### WORK INSTRUCTIONS
Extract every line from the records below that contains the word "Sort".

### MATERIAL PROVIDED
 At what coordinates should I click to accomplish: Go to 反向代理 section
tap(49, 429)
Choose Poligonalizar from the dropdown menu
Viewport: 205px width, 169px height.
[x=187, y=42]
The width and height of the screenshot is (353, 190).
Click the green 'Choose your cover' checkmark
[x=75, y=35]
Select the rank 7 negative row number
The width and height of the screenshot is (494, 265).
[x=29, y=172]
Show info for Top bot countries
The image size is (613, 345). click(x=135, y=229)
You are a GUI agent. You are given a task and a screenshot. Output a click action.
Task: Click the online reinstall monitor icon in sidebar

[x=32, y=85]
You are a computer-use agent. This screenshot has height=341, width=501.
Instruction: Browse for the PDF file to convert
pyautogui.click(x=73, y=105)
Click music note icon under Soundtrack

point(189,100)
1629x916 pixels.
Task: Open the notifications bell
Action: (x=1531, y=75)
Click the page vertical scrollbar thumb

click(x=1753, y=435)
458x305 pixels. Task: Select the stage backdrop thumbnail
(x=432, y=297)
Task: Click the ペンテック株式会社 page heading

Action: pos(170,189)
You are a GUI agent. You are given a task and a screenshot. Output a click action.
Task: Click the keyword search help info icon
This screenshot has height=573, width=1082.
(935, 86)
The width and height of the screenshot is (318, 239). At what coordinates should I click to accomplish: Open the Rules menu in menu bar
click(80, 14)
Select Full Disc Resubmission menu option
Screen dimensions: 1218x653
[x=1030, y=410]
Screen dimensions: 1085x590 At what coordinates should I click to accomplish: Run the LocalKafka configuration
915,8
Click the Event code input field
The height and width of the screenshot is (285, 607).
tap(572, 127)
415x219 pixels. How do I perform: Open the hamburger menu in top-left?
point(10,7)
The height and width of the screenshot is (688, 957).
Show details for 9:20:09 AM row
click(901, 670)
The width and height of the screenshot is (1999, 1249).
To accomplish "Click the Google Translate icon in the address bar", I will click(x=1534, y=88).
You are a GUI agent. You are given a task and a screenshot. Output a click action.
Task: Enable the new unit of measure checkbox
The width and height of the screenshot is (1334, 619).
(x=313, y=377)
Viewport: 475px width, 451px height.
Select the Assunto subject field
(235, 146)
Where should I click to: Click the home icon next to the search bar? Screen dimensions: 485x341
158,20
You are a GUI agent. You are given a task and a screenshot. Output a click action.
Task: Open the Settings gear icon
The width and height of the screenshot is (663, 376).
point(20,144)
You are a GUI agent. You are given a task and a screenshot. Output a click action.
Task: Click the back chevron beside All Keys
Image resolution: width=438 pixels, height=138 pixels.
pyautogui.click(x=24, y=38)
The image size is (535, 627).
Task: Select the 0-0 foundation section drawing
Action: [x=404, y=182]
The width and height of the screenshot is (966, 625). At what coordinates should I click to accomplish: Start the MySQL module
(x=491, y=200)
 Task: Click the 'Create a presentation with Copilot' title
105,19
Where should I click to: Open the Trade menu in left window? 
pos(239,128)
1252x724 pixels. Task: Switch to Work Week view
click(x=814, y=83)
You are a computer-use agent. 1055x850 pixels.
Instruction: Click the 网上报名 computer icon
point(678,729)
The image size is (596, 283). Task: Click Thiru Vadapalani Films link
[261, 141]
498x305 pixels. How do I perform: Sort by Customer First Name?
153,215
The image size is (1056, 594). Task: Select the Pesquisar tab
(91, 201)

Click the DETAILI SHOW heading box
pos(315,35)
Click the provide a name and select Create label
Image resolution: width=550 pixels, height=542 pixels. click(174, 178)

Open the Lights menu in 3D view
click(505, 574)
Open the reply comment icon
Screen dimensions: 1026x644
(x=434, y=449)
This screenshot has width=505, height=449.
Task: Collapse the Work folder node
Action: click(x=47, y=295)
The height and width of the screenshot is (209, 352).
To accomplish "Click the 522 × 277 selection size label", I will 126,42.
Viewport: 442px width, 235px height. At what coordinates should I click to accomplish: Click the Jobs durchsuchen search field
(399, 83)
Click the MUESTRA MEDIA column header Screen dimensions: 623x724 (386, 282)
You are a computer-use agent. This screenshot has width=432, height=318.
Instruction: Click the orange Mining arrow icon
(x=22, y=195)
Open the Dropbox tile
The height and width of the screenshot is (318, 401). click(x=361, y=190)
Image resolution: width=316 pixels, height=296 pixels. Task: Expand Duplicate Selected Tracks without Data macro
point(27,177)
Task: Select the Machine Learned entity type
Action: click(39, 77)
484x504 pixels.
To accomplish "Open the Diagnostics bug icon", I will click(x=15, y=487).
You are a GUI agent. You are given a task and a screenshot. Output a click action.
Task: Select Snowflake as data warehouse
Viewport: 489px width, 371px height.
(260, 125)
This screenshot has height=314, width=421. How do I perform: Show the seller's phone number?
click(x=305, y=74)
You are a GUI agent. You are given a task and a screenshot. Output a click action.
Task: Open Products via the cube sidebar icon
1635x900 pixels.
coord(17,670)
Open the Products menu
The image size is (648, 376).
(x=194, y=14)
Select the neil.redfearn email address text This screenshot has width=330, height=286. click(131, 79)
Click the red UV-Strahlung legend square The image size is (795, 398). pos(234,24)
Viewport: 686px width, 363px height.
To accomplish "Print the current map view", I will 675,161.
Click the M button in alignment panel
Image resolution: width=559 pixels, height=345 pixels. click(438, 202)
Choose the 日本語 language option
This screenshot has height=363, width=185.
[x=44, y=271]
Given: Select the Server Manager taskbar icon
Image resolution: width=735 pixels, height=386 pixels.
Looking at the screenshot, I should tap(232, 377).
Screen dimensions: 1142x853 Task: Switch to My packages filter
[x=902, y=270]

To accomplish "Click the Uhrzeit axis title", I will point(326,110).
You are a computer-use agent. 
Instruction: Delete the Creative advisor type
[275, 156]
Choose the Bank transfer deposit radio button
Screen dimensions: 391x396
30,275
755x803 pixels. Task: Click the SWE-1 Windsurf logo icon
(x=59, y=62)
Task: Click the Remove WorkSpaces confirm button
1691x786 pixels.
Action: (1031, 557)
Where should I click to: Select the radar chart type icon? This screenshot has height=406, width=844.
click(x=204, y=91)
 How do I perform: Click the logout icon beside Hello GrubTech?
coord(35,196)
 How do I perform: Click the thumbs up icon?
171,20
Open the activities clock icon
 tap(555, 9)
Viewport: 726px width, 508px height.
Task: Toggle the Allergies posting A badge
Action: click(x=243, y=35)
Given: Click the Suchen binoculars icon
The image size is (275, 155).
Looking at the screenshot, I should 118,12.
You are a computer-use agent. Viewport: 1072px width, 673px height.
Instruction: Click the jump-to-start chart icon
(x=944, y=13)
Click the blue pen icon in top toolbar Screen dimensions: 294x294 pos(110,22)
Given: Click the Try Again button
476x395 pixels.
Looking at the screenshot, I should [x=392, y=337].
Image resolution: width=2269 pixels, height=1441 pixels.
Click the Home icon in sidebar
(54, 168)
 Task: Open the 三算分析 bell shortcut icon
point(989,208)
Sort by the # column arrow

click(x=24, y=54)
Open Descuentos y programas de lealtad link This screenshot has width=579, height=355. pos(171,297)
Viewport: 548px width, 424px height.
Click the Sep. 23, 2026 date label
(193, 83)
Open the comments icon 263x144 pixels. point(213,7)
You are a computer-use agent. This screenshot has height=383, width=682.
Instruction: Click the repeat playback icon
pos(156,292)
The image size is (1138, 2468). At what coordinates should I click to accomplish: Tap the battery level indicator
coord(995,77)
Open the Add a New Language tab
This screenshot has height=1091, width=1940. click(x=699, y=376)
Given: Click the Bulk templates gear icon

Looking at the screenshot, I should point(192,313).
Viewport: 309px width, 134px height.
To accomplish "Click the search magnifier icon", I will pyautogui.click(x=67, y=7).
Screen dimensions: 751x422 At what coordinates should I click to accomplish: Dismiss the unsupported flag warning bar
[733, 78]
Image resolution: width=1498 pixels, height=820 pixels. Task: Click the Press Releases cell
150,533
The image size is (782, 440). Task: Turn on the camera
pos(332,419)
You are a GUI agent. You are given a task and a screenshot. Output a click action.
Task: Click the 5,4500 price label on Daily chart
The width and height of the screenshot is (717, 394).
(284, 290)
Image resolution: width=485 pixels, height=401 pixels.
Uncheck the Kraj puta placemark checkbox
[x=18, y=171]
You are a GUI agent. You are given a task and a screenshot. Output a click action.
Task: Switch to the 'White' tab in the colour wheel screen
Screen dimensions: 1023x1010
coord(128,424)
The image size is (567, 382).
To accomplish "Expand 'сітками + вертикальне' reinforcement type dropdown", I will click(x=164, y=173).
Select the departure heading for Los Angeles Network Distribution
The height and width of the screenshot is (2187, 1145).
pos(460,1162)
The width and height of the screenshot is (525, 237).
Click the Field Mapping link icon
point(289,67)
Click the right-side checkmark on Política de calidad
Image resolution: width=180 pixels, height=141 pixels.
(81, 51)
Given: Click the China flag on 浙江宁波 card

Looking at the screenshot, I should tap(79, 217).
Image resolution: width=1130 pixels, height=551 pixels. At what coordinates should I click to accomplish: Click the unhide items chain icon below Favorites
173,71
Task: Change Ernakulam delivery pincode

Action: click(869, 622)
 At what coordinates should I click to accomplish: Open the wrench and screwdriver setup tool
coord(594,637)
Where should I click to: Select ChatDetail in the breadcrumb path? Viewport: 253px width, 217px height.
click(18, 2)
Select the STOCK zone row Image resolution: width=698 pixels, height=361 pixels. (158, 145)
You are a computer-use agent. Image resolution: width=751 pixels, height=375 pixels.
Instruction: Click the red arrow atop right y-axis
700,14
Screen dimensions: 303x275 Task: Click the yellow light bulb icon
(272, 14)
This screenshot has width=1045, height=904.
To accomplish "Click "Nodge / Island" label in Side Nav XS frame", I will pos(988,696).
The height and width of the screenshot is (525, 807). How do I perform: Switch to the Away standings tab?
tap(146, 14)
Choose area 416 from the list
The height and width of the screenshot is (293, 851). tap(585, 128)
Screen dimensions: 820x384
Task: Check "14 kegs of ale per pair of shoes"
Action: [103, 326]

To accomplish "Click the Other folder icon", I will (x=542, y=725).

### OUTPUT
498x305 pixels. How do I perform: Sort by Customer First Name?
Sort by the # column arrow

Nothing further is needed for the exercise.